In Do Youth Employment Programs Work? Evidence from the New Deal (NBER Working Paper 27103), Professor Adriana Lleras-Muney and her co-authors (Anna Aizer, Shari Eli and Keyoung Lee) study the lifetime effects of the first youth training program in the US implemented during the Great Depression, when youth unemployment rates were estimated to be around 60%. She shows that just under 10 months’ enrollment in the Depression-era Civilian Conservation Corps (CCC) increased lifetime earnings for disadvantaged young men by an average of 4.6 percent, even though it had no measurable effect on short-run labor market activity. The CCC also improved long-term health and survival. CCC men who trained for one year lived almost one more year as a result.

Between 1933 and 1942, the CCC employed about 3 million men in 2,600 camps. Created to address high youth unemployment rates by providing “relief through work,” its laborers contributed to public works projects such as developing national parks, preserving forests, and construction of land irrigation systems. CCC enrollees were unemployed and unmarried men, who were American citizens aged 17 to 25 and in good health.

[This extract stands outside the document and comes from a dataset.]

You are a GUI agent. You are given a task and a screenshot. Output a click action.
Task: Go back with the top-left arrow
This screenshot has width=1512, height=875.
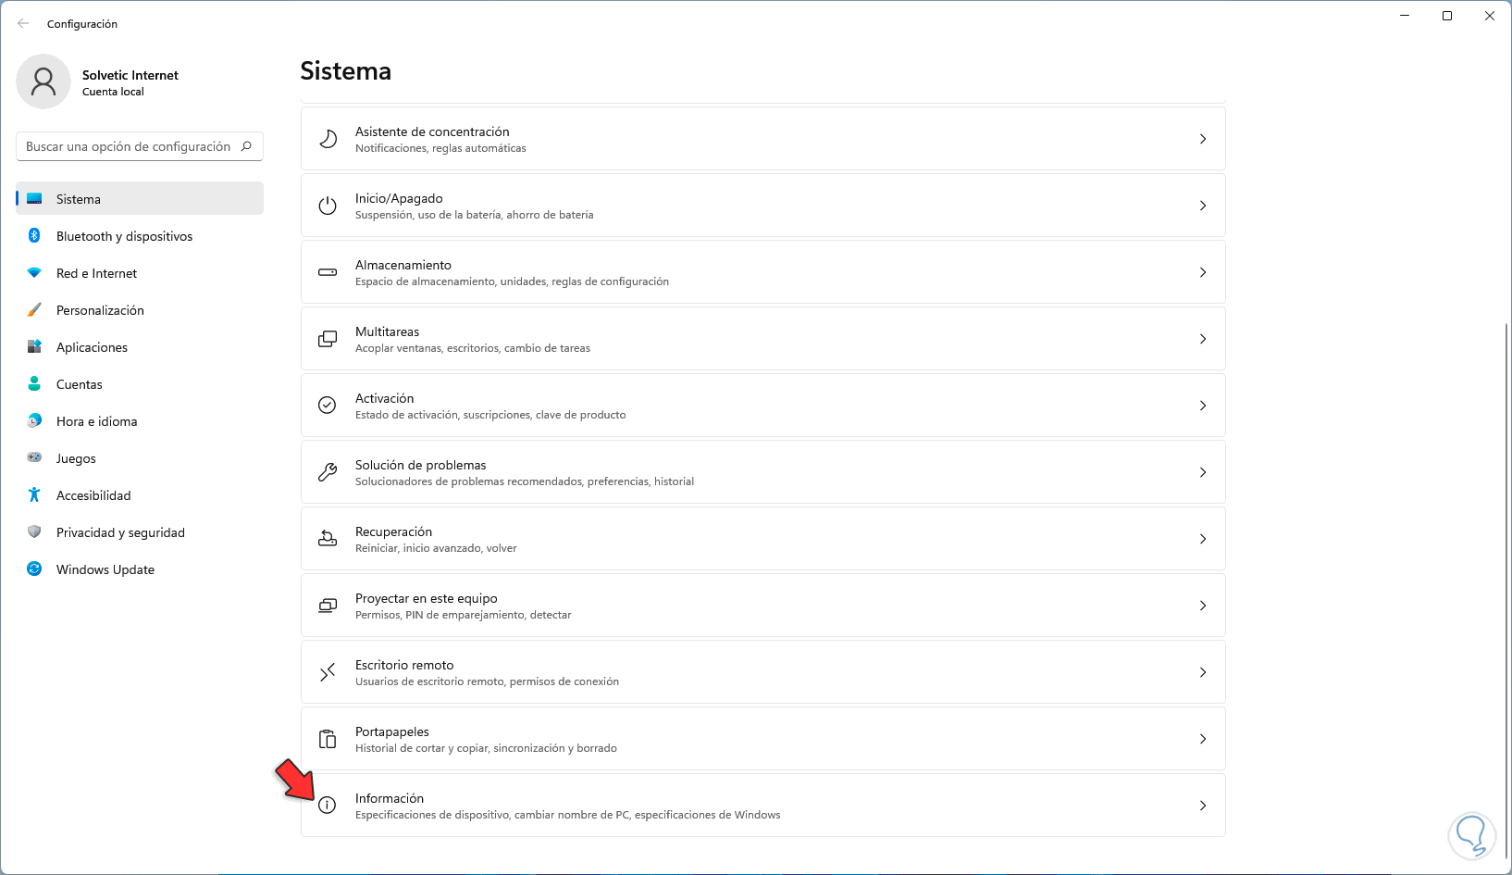(x=23, y=23)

After completing six months of training in camps, CCC enrollees could reenlist for another three 6-month periods. Participants were paid $30 per month and were required to send $25 to a designated family member. Enrollees were posted in camps of about 200 people, where they received meals and medical treatment such as vaccinations. In addition, enrolled men could receive formal and informal schooling at the camps.

The data for the study were constructed using CCC administrative records in state archives of Colorado and New Mexico. The records include information on 28,343 men who enrolled in the CCC between 1937 and 1942, including dates of birth, family information, enrollment data, camp assignment, reason for separation from the program, and some physical data. The data were them merged to 1940 census records, WWII enlistment records, death certificates and Social Security Administration records.

For those who lived to age 45, an additional year of training increased the age at death by one year.  Life expectancy for this group was 73.6 years of life. Short-term employment results for the 4,000 men who participated in the CCC before 1940 and could be matched to the 1940 census showed that although training increased geographic mobility by about 15 percent, it had negligible effects on earnings or weeks worked. Individuals who trained for longer were not taller at the time of enlistment. But for the 5,500 men who could be matched to World War II enlistment records, a year of CCC training was associated with an additional inch in height, an indicator of better health.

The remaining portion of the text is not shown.